To understand the mechanisms involved in the increased morality but reduced cardiac immune infiltration in Gr-1-depleted mice, and to determine whether depletion of circulating neutrophils affects Ly6Chigh monocytes and T cell response, we examined the composition of blood mononuclear cells of anti-Gr1-treated mice. We isolated immune cells (CD45+) from the blood of anti-Gr1-treated mice and compared the relative proportions of neutrophils (CD11b+Ly6G+Ly6C-), Ly6Chigh monocytes (CD11b+Ly6G-Ly6Chigh), macrophages (CD11b+F4/80+), and CD3+T cells with those in anti-Ly6G or isotype-treated mice at 7 dpi. (Figure 5D). We found that the proportion and total numbers of CD11b+ myeloid cells and CD11b-CD45+ lymphoid cells at day 7 were similar between Ly6G-depleted mice and controls, consistent to the histological analysis of the percentage of inflammation in the heart. However, anti-Gr1-treated mice contained ~25% more CD11b+ myeloid cells and ~25% less CD11b- lymphoid cells than Ly6G-depleted and control mice did. Compared to isotype Ab-treatment, anti-Ly6G treatment led to a significant decrease in neutrophil population but a significant increase in the proportion and total numbers of Ly6Chigh monocytes as well as Ly6CmedF4/80- monocytes in the blood (Figure 5D). While anti-Gr1 administration showed a nearly 3-fold increase in the frequency and numbers of neutrophils (18.1–50.8% within CD45+cells, p < 0.001) but a reduction in the proportion and numbers of circulating Ly6Chigh monocytes (6.5–4.5% within CD45+cells, p < 0.05), when compared to isotype-treated mice (Figure 5D). Gr1 depletion also reduced ~15% of blood CD3+T cells, and remarkably reduced ~70% blood CD8+T cells (Figure 5E) as compared to anti-Ly6G or isotype treatment indicating a robustly enhanced viral replication in the circulation of mice after Gr1+cells depletion.
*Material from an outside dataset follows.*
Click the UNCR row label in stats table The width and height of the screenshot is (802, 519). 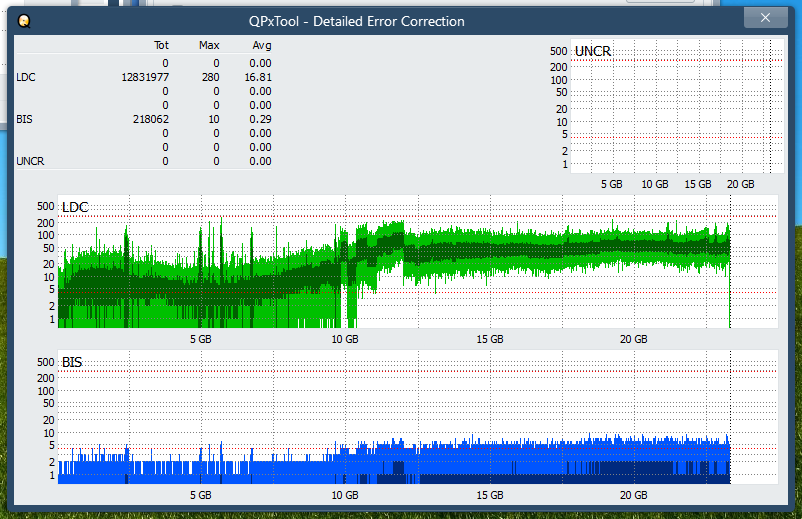pos(30,161)
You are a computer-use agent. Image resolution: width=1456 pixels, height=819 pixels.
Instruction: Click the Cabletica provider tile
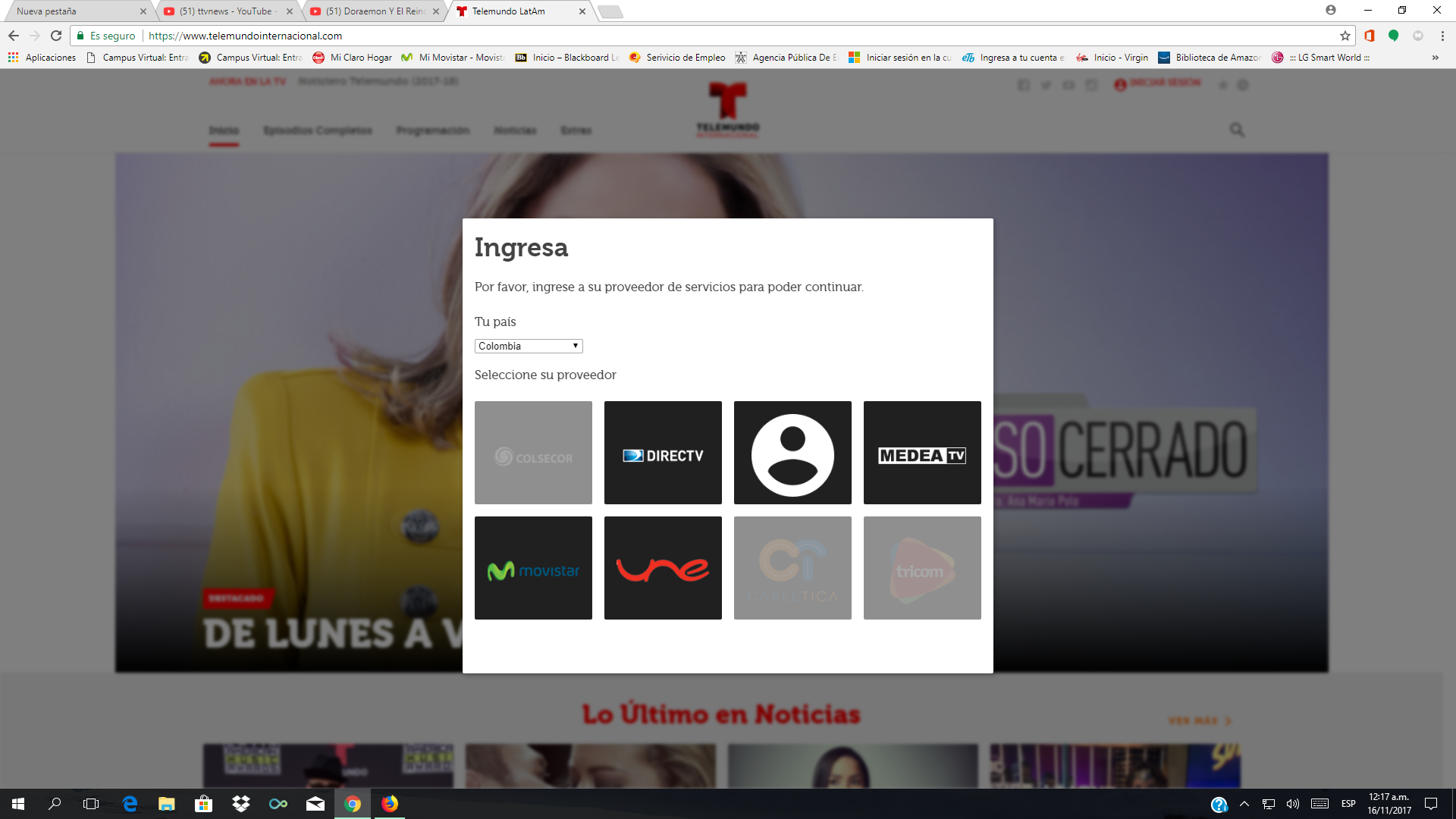pyautogui.click(x=792, y=568)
Our results suggest that following anti-Gr1 Ab treatment, peripheral Ly6Chigh monocytes, and CD8+T cells are efficiently depleted, leading to robustly elevated viral replication which induces BM neutrophil expansion and blood perfusion. Reduced cardiac infiltration of circulating monocytes and monocyte-derived macrophages leads to reduced immune infiltration and damage in the hearts and pancreas of mice. Although anti-Ly6G Ab is meant to deplete neutrophils, it actually generates a high population of Ly6Cmed monocyte, constituting an alternative supplements for the cardiac immune infiltrates. Thus, Gr-1+ monocytes and macrophages, not neutrophils are important in control CVB3 replication and contribute to inflammatory immune infiltration in CVB3 infected hearts and pancreas.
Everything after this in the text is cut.